Cependant, «si les pourparlers étaient rompus, cela risquerait de peser sur l'euro», prévenait M. Hardman.

Du côté du billet vert, «un discours jugé prudent de la présidente de la Fed (Réserve fédérale américaine) Janet Yellen n'avait que peu d'impact sur le dollar», notait l'analyste.

Mme Yellen s'est ainsi vendredi montrée prudente vis-à-vis des perspectives de la première économie mondiale mais a tout de même rappelé qu'une hausse des taux, au plus bas depuis plus de six ans, restait prévue pour cette année.

La Fed «pense sérieusement» relever ses taux directeurs cette année, même si cette hausse pourrait «légèrement» freiner la reprise, a-t-elle dit.

Toute hausse des taux rendra effectivement le dollar plus rémunérateur, et donc plus attrayant pour les investisseurs, surtout que, dans le même temps, la plupart des autres banques centrales mènent des politiques d'assouplissement monétaire qui diluent leur monnaie.

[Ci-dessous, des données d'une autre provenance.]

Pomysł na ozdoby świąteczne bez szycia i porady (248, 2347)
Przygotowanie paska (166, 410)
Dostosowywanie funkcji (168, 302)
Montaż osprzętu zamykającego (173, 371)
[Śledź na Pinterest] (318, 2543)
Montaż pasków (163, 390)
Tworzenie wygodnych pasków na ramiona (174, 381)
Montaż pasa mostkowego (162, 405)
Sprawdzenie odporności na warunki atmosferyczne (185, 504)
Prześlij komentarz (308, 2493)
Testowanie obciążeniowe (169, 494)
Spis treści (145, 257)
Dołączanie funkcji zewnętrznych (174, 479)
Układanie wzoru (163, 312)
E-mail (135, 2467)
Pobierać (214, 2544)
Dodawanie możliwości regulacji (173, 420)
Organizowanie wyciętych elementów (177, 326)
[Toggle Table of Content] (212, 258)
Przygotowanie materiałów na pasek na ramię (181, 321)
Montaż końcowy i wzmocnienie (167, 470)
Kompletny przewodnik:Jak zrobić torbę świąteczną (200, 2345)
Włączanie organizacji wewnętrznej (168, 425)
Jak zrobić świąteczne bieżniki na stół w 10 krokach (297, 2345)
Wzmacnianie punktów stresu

Ces derniers jours, les indicateurs américains avaient été en demi-teinte voire décevants, semblant éloigner la perspective d'une hausse des taux. Le moral des ménages américains s'est notamment affiché en baisse en mars, selon l'estimation finale publiée vendredi par l'Université du Michigan.

Le dollar est également soutenu par un regain de tension au Moyen-Orient, où les cambistes surveillent avec inquiétude l'intervention d'une coalition menée par l'Arabie saoudite au Yémen contre des rebelles chiites houthis, qui menacent une des grandes routes du commerce maritime mondial.

Le billet vert est en effet prisé en période d'incertitudes économiques mais aussi de tensions géopolitiques car il est vu comme une valeur refuge par les cambistes.

Vers 5h39, la livre britannique gagnait un peu de terrain face à la monnaie unique européenne à 73,10 pence pour un euro, mais baissait face au billet vert à 1,4837 dollar pour une livre.

La devise suisse se stabilisait face à l'euro, à 1,0464 franc pour un euro, et baissait face au billet vert, à 0,9648 franc pour un dollar.